On Monday, September 14, I received a late morning call from Cap Sante neighbors that they had a Barred owl on their property. I grabbed by camera and hustled over to find a Barred owl in full view. As we watched the owl flew to a patch of ground cover near the window, snatched a mouse and then flew to a different limb to devour the creature in a single gulp… which is why we have owl pellets. Fifty-eight photos later I had all the owl photos I could use for the morning.
At one point when the owl changed perches we saw the wings of another bird flash and we discovered it was an accipiter that briefly harassed the owl.
I arrived back home and glanced out the window at my watercourse just in time to see a pair of Yellow-rumped warblers (Audubon race) so I grabbed my camera again. They were gone by the time I got outside but I decided to wait awhile. Eventually a Golden-crowned kinglet showed up at the watercourse. Bird Notes, on NPR’s nMorning Edition, recently noted that these birds migrate not north and south but between elevations, with the birds breeding at the higher elevations during the spring and summer and returning to the lower elevations for the winter. The birds only began arriving back at my house (at roughly 100′ elevation!) in the past week or so.

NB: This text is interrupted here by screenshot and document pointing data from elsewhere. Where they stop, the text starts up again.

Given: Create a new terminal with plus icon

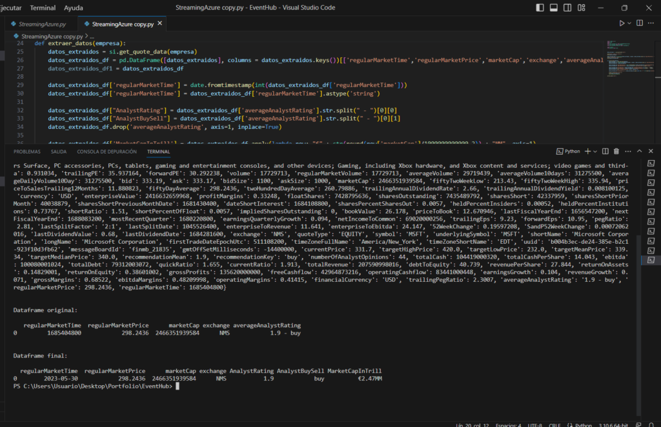Looking at the screenshot, I should pos(587,152).
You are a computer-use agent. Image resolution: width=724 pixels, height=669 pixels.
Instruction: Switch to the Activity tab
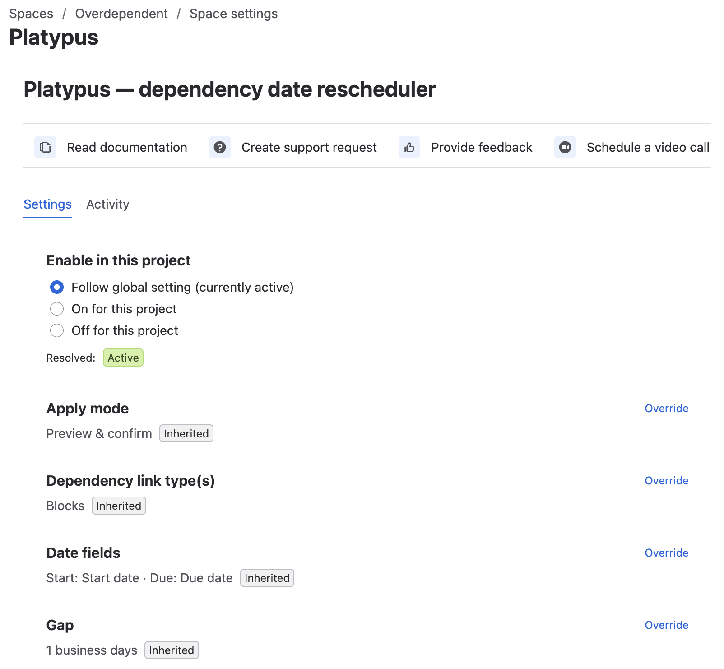(x=108, y=204)
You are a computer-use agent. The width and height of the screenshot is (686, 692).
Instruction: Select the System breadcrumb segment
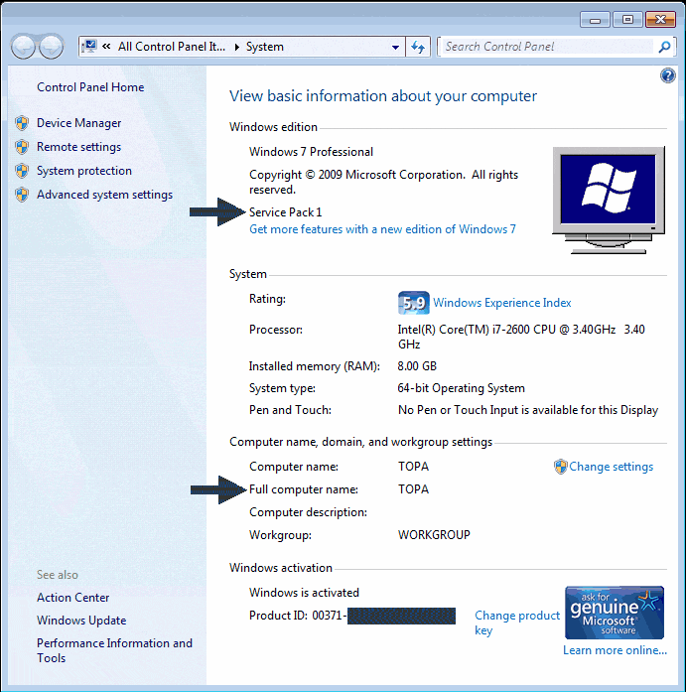click(265, 47)
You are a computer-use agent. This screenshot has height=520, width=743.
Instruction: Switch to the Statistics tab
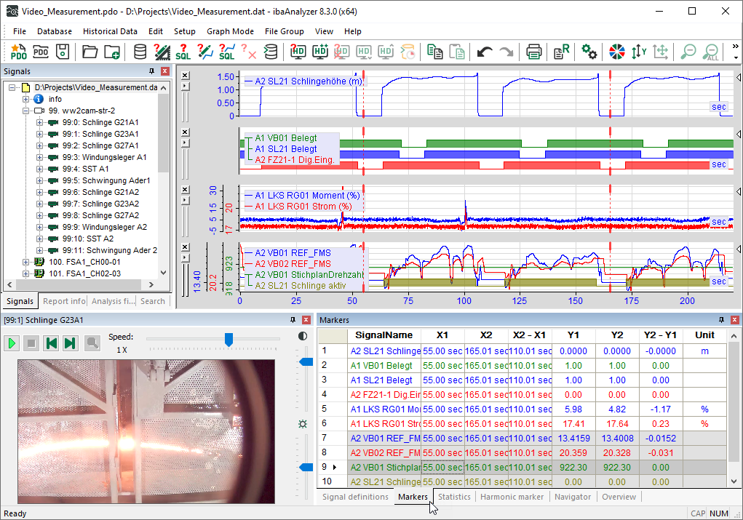(453, 497)
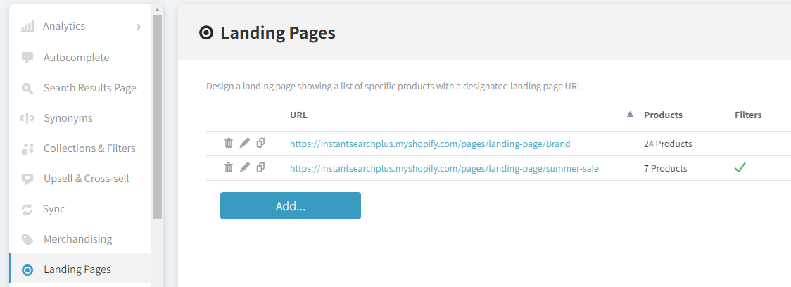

Being a very early riser I was seriously in need of a nap, but yard activity was interesting enough to delay the nap for a little longer. I was glad I did because the next interesting bird to enter the yard was a Hermit’s thrush, a bird that I might not see in a year of birding, especially in our yard. I think I remember seeing one on the Cap Sante Overlook early last spring, but I was unable to obtain a photo at the time.